With energy security key to India attaining anything near double-digit growth and promoting itself as a manufacturing hub, Modi has set an ambitious target of increasing renewable energy capacity fivefold to 175 gigawatts by 2022.
But he has also encouraged Indian power companies to look offshore at traditional sources. Given crude oil prices at an 11-year low of about $36 per barrel, some oil and gas assets are on offer at attractive prices.
Indian Oil Corp. (IOC) and Oil India, both state run, inked a pact with Russia’s Rosneft to cooperate on hyrdocarbon exploration and production. As a first step, IOC said the companies will look at possibilities for Taas-Yuryakh Neftegazodobycha, a Lensk-based company, giving “impetus to the development of one of the largest oil assets in East Siberia”.
IOC is India’s biggest refiner and Oil India its second largest exploration company after Oil and Natural Gas Corp. (ONGC).
ONGC is also on the lookout for Russian energy assets.
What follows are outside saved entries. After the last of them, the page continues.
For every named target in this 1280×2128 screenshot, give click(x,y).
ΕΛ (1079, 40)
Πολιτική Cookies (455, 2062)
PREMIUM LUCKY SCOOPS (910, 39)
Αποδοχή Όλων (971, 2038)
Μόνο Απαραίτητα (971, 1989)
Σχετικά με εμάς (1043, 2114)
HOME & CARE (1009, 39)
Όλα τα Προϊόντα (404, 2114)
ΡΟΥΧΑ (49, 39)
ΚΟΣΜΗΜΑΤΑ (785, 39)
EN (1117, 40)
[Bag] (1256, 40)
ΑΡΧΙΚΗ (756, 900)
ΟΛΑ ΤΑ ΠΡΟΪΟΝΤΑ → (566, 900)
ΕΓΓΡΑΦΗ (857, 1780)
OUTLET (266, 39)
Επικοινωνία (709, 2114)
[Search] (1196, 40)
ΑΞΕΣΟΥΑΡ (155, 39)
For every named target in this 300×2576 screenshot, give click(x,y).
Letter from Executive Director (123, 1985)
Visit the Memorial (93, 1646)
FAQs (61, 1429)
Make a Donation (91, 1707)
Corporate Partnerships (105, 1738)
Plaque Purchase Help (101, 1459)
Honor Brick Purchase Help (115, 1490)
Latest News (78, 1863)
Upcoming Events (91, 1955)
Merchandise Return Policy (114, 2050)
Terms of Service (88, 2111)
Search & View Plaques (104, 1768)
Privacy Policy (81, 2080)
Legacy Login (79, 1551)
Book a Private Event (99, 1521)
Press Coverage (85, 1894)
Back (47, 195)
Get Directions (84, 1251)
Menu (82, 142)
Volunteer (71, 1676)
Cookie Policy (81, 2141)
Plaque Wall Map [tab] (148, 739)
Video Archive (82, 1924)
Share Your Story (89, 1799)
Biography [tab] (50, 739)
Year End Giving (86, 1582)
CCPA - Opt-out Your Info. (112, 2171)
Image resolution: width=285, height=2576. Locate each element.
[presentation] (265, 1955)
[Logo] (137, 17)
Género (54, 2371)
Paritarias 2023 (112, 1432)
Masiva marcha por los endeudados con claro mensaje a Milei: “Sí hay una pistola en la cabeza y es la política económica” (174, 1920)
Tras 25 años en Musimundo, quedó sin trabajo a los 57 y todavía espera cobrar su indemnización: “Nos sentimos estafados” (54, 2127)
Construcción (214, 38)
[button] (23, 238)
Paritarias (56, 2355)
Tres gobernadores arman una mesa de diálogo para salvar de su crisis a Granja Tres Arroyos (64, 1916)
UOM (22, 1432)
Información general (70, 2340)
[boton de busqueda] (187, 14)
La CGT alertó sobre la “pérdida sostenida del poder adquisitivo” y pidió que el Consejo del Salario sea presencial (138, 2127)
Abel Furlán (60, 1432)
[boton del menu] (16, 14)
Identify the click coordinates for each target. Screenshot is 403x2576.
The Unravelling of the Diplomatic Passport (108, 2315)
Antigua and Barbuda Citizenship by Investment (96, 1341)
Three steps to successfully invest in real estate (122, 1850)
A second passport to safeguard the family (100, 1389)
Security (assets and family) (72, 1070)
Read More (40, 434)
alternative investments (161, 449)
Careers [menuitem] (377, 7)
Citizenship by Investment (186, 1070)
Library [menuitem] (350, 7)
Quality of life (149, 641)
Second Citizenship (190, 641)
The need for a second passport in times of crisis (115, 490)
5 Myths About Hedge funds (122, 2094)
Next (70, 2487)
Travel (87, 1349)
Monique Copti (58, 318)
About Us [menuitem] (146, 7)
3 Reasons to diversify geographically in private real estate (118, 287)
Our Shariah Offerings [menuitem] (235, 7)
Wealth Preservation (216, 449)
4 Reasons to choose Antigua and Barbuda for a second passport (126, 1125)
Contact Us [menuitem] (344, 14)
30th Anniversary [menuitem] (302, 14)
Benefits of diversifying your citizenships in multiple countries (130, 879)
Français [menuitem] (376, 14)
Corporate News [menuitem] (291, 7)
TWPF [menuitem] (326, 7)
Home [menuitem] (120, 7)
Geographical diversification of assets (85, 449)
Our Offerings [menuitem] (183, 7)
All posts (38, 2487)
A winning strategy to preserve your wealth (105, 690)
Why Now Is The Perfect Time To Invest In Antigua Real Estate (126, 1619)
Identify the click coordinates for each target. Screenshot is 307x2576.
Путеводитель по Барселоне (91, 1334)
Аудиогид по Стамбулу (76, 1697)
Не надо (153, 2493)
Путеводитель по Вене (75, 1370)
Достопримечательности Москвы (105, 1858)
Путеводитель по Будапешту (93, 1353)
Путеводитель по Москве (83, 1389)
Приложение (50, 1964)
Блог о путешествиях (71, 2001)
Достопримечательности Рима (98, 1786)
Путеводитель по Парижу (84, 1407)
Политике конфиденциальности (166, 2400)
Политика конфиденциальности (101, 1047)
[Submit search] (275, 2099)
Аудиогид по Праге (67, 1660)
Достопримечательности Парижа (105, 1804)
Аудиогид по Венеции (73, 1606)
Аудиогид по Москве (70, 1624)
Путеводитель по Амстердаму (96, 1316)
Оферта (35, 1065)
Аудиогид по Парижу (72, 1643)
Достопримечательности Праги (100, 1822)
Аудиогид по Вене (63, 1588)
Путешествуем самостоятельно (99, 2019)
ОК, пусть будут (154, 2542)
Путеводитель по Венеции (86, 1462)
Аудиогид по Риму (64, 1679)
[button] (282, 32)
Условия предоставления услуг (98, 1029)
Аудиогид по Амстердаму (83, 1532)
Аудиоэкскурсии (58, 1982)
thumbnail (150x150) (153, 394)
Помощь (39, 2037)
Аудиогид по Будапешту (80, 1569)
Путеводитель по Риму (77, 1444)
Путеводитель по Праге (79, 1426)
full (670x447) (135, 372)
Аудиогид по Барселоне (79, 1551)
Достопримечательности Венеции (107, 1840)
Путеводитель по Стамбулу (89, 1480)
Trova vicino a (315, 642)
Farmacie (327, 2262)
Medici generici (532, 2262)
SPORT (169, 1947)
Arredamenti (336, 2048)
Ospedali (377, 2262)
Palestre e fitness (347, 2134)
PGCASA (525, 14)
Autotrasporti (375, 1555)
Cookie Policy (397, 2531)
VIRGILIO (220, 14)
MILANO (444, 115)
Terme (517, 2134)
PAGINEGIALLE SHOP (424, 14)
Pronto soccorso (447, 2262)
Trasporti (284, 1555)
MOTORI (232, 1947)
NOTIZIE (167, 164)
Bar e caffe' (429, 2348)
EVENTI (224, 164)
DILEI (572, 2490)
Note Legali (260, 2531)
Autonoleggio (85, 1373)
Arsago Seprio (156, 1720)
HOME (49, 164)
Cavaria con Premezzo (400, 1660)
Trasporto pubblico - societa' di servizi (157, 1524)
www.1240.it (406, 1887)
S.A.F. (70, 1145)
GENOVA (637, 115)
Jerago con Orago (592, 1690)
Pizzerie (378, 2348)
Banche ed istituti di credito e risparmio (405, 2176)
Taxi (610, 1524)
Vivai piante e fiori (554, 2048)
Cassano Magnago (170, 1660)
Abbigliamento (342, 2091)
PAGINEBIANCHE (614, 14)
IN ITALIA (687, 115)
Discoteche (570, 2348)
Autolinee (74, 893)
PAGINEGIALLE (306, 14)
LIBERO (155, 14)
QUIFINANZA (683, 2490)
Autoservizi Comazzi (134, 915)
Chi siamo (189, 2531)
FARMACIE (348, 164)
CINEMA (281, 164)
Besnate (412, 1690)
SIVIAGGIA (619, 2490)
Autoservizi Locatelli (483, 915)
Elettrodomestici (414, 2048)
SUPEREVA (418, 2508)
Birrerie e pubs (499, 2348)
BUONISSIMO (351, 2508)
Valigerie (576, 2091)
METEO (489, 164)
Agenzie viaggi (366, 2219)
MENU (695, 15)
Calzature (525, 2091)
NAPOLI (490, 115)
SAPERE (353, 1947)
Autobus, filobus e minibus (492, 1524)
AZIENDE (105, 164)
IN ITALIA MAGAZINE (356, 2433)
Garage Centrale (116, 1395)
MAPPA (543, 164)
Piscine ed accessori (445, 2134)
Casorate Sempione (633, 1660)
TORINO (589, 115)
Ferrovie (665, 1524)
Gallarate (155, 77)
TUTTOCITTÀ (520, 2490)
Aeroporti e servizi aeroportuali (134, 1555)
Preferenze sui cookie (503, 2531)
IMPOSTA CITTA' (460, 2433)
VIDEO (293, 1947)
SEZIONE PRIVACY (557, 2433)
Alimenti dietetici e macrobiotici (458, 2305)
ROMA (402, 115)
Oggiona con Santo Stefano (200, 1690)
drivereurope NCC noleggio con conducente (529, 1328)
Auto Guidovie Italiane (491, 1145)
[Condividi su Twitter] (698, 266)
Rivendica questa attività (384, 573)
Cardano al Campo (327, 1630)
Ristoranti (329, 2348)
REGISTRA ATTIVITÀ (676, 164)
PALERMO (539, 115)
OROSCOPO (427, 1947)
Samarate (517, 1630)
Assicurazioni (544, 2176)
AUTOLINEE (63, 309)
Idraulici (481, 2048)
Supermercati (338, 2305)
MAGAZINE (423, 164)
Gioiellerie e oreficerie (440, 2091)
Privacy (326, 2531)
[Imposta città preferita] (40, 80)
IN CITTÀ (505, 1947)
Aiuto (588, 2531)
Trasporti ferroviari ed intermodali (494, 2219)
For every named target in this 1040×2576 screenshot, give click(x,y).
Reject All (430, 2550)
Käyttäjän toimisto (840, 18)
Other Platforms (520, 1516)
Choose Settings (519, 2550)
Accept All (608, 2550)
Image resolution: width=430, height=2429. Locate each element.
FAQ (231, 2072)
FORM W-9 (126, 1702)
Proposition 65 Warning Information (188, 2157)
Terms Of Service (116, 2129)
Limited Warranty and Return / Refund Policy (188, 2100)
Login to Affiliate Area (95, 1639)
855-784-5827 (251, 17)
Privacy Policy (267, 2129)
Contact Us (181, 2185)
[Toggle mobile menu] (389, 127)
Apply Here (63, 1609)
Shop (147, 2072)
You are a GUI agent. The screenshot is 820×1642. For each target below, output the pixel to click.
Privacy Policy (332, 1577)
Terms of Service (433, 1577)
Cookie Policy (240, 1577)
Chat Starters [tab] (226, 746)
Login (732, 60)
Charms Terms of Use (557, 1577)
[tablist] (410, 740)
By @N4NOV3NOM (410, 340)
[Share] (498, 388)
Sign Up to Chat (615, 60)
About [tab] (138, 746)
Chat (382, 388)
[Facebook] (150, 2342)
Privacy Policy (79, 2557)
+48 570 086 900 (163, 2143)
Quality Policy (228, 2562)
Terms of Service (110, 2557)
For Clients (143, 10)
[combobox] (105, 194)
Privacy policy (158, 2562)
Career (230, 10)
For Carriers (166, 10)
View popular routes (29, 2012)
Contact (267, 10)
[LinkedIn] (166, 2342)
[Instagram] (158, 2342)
It inked an agreement during Modi’s visit with Rosneft for onshore cooperation as well as along Russia’s continental shelf.
In September, ONGC’s foreign arm, ONGC Videsh (OVL), announced it had taken a 15% stake believed to be worth $1.3 billion in Rosneft’s subsidiary Vankorneft. On Dec. 24, OVL and Rosneft signed a confirmation of completing the first stage in the deal.
These agreements were signed in the presence of Putin and Modi.
Vankorneft has the Vankor oil field in eastern Siberia, one of Russia’s largest, which accounts for about 4% of national production. OVL’s relationship with Rosneft dates back to 2001 when it acquired a 20% stake in the offshore Sakhalin-I oil and gas project.
At present, OVL has 36 projects around the world, and supplies about an eighth of India’s oil and natural gas.